The question applies to employers, institutions, stores, universities and others. McConnell said he could "easily" imagine governments easing up on orders to close, but institutions being slow to open "for fear that if somebody catches the virus and it can trace it to them, they could be bankrupted."

In response to a question about chaplains' access to someone dying with the coronavirus, Cordileone said he hasn't heard of a case yet where a priest was unable to get in to anoint someone who was at the point of death. However, there have been times when a lack of protective equipment prevented priests from visiting someone in a less serious condition.

McConnell, citing informal discussions, said, "a number of jurisdictions that have otherwise been pretty unrelenting in their prohibitions of religious worship have been more accommodating with respect to the visitation of the sick in the hospital from their priests."

"I don't know if that's legally required but it just seems to be so obviously humane that I hope it's true," he said.

McConnell said that the courts' current approach to religious freedom dates back only to the 1990s.

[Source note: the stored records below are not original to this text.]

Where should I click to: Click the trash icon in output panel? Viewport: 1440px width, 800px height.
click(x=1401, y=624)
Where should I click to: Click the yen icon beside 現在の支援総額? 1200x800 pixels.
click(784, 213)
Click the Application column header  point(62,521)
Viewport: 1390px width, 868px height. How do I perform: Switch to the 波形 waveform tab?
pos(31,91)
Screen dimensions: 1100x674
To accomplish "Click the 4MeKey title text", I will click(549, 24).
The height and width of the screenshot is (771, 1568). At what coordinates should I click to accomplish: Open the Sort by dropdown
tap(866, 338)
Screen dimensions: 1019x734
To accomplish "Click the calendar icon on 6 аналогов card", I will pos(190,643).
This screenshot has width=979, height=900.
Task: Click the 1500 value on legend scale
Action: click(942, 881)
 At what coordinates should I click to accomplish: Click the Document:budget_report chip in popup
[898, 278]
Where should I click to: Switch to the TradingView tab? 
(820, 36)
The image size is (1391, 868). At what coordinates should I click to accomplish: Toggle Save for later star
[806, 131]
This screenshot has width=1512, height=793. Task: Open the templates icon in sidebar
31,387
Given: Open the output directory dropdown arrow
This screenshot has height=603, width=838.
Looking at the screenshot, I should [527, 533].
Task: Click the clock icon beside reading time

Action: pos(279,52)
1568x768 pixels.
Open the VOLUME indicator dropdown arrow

Previously, free exercise of religion was treated as a specially protected constitutional right that the government could infringe only with a compelling interest and in the least restrictive way possible.

Such protections "would require a fairly sensitive examination of what exactly is being prohibited and what are the alternative ways in which public health can be protected," McConnell said. "That, I think, would be a more religion-friendly regime."

About 20 states and Congress have enacted Religious Freedom Restoration Acts which restore the previous standard to state and federal law.